Here, Justice Minallah asked how the FIA found out that a meeting was held at Bani Gala. “This can be told only by the agency,” the PTI counsel replied, claiming that his client was being “politically victimised”.

He further stated that PML-N leader Rana Sanaullah, as interior minister at the time, had instructed the FIA to investigate the matter. “The domain of the Official Secrets Act was broadened and the former premier was charged under it,” Safdar said.

He argued that the aforementioned law was about the armed forces and national defence. “A cipher case was registered for the first time in the history of the country.

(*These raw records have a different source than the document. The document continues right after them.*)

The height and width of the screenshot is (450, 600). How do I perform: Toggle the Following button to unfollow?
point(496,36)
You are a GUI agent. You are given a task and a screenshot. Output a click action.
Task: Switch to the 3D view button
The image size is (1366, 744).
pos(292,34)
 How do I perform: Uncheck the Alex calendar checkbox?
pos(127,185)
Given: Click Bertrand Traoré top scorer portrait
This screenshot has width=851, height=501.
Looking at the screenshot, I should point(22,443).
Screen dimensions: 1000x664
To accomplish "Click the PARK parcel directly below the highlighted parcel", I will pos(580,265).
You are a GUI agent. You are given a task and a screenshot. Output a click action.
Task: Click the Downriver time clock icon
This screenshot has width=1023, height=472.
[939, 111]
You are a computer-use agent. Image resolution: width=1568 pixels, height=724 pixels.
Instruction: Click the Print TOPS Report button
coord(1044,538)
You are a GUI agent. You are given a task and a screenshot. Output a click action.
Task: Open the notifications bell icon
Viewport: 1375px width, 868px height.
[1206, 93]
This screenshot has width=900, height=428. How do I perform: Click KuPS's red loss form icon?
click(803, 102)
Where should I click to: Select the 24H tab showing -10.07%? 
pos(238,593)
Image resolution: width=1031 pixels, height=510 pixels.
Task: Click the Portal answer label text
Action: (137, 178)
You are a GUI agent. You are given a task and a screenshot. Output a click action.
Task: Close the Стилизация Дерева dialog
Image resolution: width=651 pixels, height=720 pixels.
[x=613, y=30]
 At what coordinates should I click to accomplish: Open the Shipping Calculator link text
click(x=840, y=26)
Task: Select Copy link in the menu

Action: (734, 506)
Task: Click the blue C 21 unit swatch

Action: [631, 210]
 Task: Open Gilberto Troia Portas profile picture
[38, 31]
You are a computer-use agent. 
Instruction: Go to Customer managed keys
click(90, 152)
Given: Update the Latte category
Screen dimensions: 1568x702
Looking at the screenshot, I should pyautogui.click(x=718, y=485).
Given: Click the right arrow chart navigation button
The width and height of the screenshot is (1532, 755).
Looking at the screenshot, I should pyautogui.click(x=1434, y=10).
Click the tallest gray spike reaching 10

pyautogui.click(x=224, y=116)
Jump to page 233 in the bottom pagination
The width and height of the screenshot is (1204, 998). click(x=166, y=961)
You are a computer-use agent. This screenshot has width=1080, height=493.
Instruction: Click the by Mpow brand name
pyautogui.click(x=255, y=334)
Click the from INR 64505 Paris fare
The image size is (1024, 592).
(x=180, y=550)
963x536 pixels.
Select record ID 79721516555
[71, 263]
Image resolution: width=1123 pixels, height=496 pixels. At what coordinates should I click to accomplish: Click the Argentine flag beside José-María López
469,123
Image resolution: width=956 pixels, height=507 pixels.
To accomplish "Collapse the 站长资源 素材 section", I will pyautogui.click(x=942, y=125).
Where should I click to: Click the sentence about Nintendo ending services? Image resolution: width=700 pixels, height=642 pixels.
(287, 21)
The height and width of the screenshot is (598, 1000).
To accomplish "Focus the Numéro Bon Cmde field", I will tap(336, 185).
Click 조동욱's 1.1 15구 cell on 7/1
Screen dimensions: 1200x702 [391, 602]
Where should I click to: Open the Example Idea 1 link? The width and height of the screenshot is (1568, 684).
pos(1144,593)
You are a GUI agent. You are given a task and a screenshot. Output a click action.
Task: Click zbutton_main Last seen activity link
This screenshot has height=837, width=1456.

In the past, the law was used to punish ex-military officers for leaking sensitive information to enemy countries,” the lawyer said.

Here, Justice Minallah noted that the cipher was sent in codes. “The foreign ministry never gives the coded cipher to the prime minister,” he remarked, explaining that the ministry provided the cipher’s translation or briefing to the PM.

At one point, Justice Shah asked: “What does the prosecution say? Who was the cipher shared with?”

Here, Safdar said the cipher was never shared with anyone. “The cipher was sent to the SC only after declassification,” he maintained, adding that the codes of the secret document were never available with the former premier.

“The foreign ministry updates the premier on cipher for assistance in the formation of foreign policies,” Justice Minallah said. Meanwhile, Justice Shah said the purpose of the Official Secrets Act was to prevent secret information from being leaked.

“Diplomatic information is also sensitive but its nature is different,” Justice Shah added.

For his part, the PTI counsel said Pakistan’s former ambassador to the United States Asad Majeed Khan had sent the cipher as a very sensitive document.

“You agree that sensitive matters cannot be shared,” Justice Shah noted here to which Safdar said it had to be decided if sensitive information was even shared in the first place.

The lawyer further contended that the sections of death sentence and life imprisonment could not be charged on Imran.

At that, Justice Masood remarked that although the cipher was not shared it was televised.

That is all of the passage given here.